[Okta Webinar] Learn how to a build a cloud-first strategyRegister Now


Dbase indexed files/CGI

Posted on 1997-03-26
Medium Priority
Last Modified: 2013-12-25
BACKGROUND:  I am trying to create a database driven web page that accesses data from dbase files (on a Unix box)and puts it into reports.  To do this I am using perl CGI scripts.  I have found a perl module called Xbase.pm that allows me to open and access dbase files which is great.  The problem is that I can't open them by index and seek to particular records, and without this capability, I have to search through the files which is slow because the files are very large.

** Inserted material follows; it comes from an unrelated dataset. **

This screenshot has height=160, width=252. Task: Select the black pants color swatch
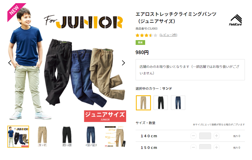(x=161, y=103)
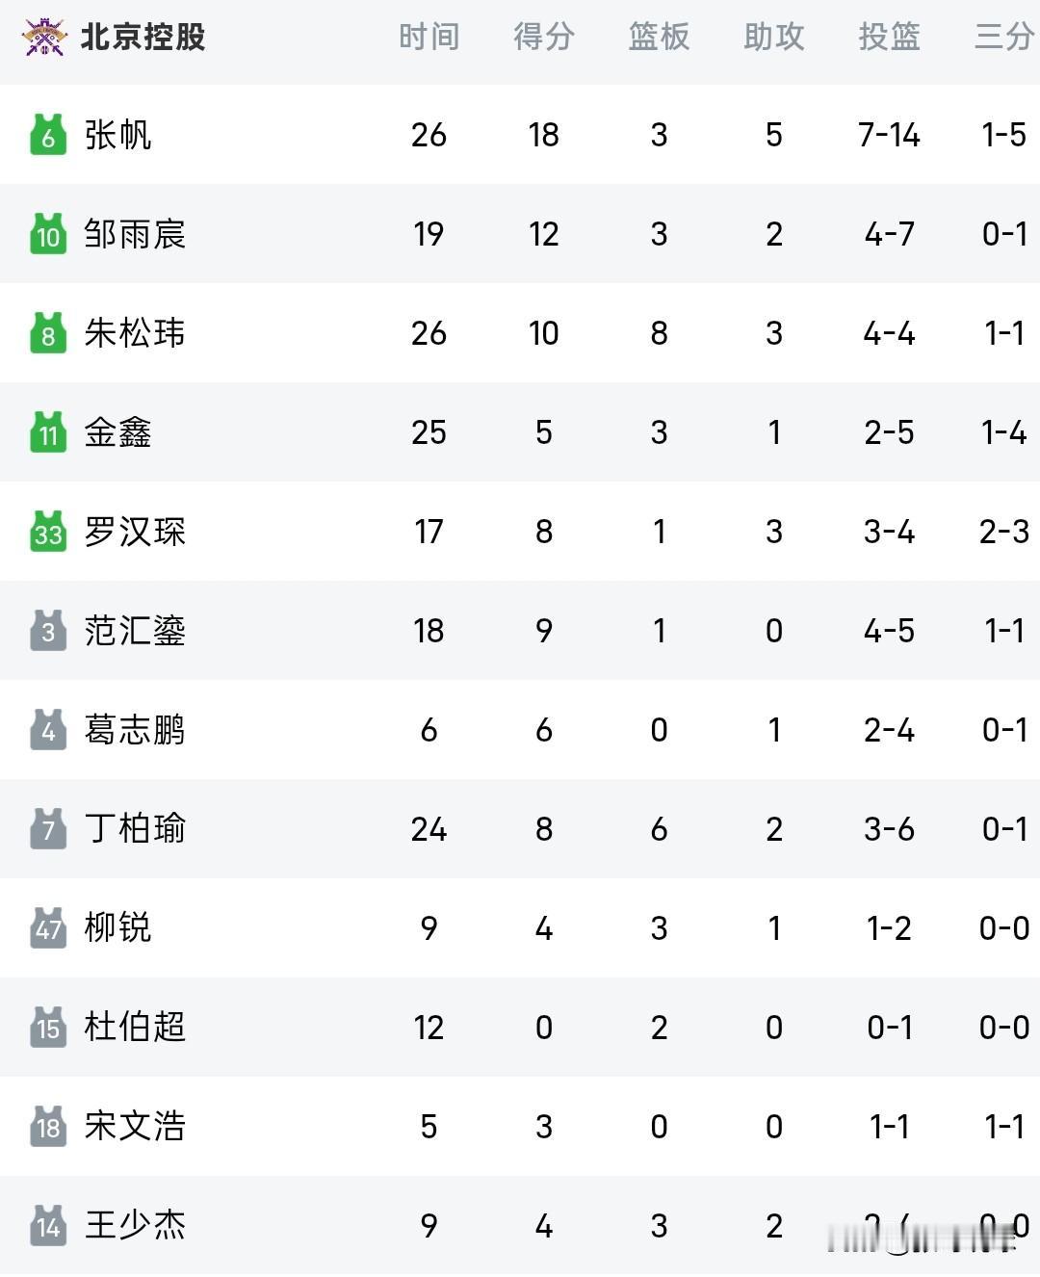Click the gray number 15 jersey icon

tap(48, 1028)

QUESTION:  How do I access .dbf files by index and be able to seek through them using a perl cgi script? (Preferably without buying comercial software such as WebBase or DBWeb, but those suggestions are welcome!)
Question by:webslider
  • 8
  • 4
  • 2
  • +1

Expert Comment

ID: 1827841
Then make a small C program to search the field. I think that programming only this moudle is not too hard though you don't know how to make C program. And you can ask others to do favor for you. It's not too hard with format of dbf file.
 Then perl calls it. And it returns record numbers of it.... Perl use them.
 I also can make the program for you if you tell me DBF format. or simply send me the "Xbase.prn". But I think there need more points to do it ;)


Author Comment

ID: 1827842
Adjusted points to 200

Author Comment

ID: 1827843
This is all the points I have to give!!  Sorry.
The two functions that need to be adjusted in Xbase.pm are open_dbf() and seek().  The Xbase.pm module can be downloaded at:

and helpful explanation of it can be found at:


An example of a file I would use looks like this (called data.dbf):
County       2         Numeric          (County #: 1-87)
MCD          3         Num.     (Cities in corresponding county)
Geo_type     1         Character      (S=State,C=County,M=mcd)
POP70        8         Num.  (actual data for population in 1970)
HOU70        8         Num.     (actual data for housing in 1970)

In using this in our current setting, a Dbase program opens it up on an index tagged "area", which is a complilation of county+mcd. Therefore, if you said SEEK "8712", it would go to the record where county=87 and mcd=12.  I need to be able to do this instead of sequentially searching a file that's not in any order.  Hope this helps.
Upgrade your Question Security!

Add Premium security features to your question to ensure its privacy or anonymity. Learn more about your ability to control Question Security today.


Expert Comment

ID: 1827844
Hey webslider, before making the program, I have a question of it. Are datas in file is sorted by County and MCD? Then we do not have to seek sequentially but very fast using Binary-search algorithm.


Author Comment

ID: 1827845
No the data in the file is not ordered by county or mcd.  Data gets added to the end of the file every year and things can be out of place.  That's why we have the index on the files so when using it, we can see the data in logical order, not its actual order.

Expert Comment

ID: 1827846
You cannot seek() because you don't have the corresponding IDX file?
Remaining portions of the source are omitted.